• Instructions for the task:
The lines from the one containing "Open Records Personnels section" through the last one in the data: please copy those exactly, and only those, without the pictures.

• Data for processing:
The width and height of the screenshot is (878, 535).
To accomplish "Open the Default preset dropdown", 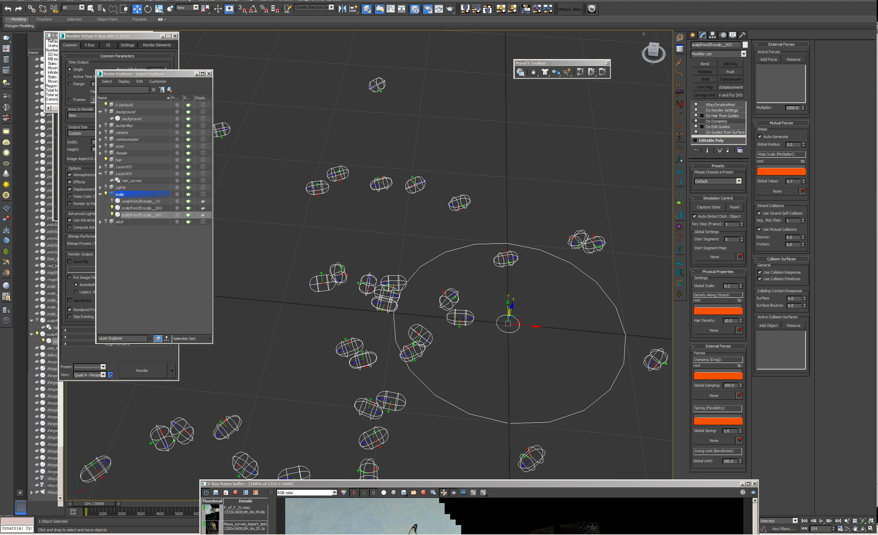I will 739,181.
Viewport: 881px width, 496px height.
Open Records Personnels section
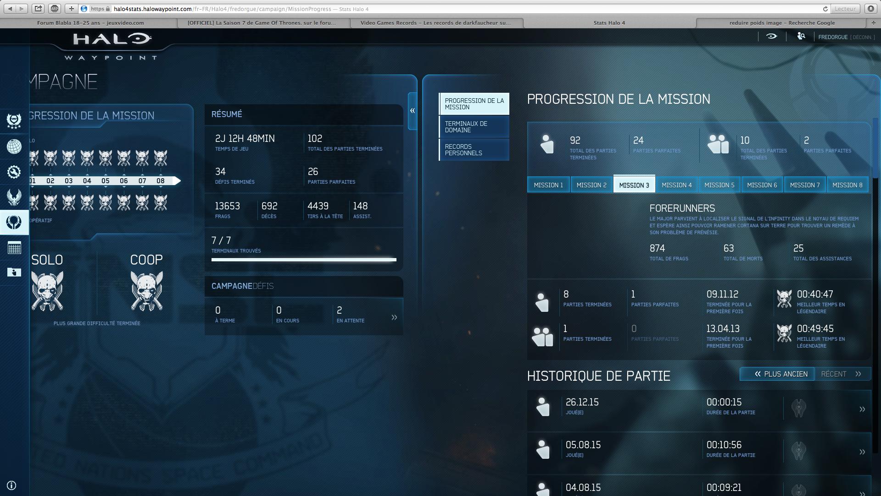click(474, 150)
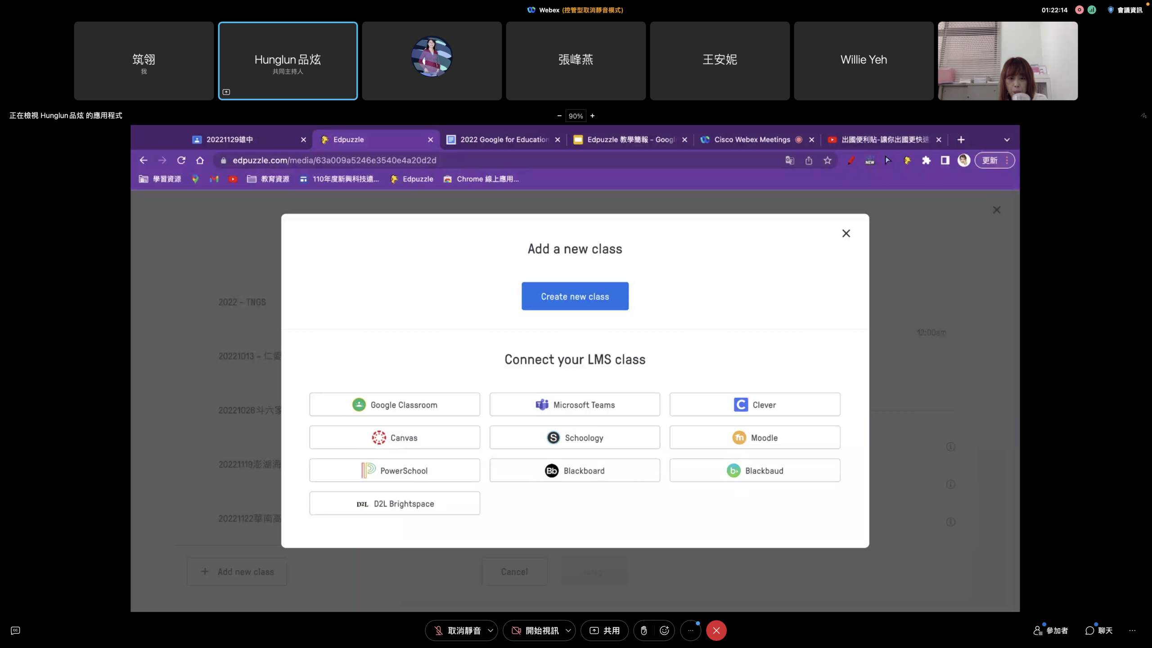Open the closed captions icon
Image resolution: width=1152 pixels, height=648 pixels.
pyautogui.click(x=15, y=630)
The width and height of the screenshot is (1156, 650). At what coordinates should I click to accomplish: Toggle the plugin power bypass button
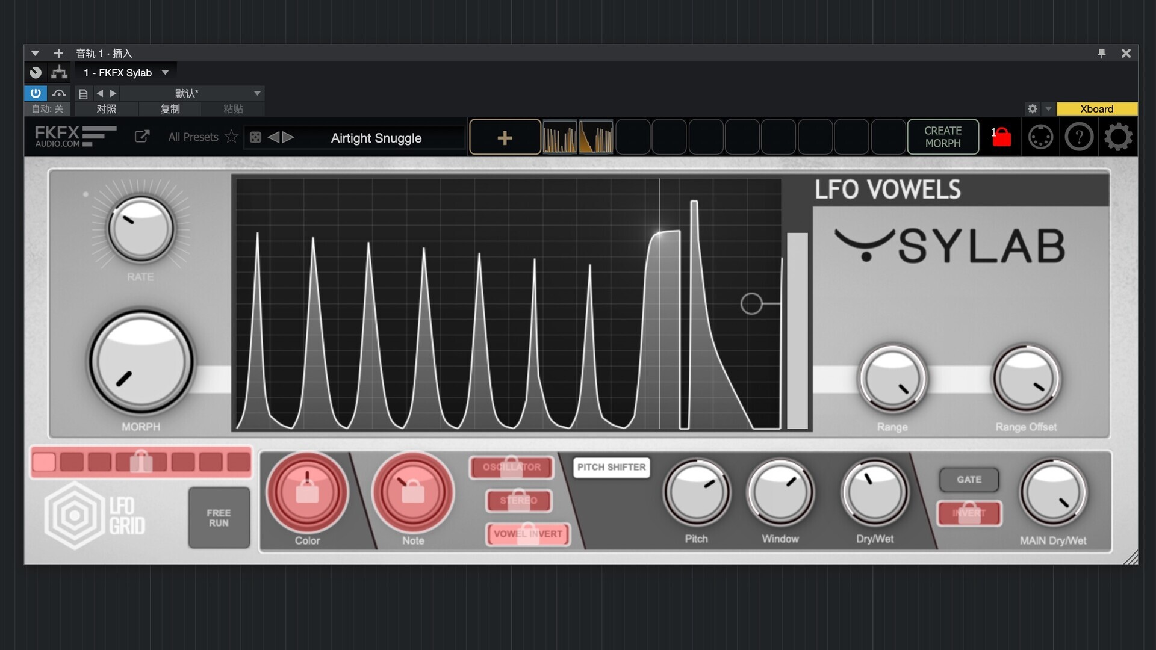pyautogui.click(x=36, y=93)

• Result for this exercise:
Open Records Personnels section
click(474, 150)
Open the closed captions icon
Image resolution: width=1152 pixels, height=648 pixels.
pyautogui.click(x=15, y=630)
The width and height of the screenshot is (1156, 650). At what coordinates should I click to accomplish: Toggle the plugin power bypass button
pyautogui.click(x=36, y=93)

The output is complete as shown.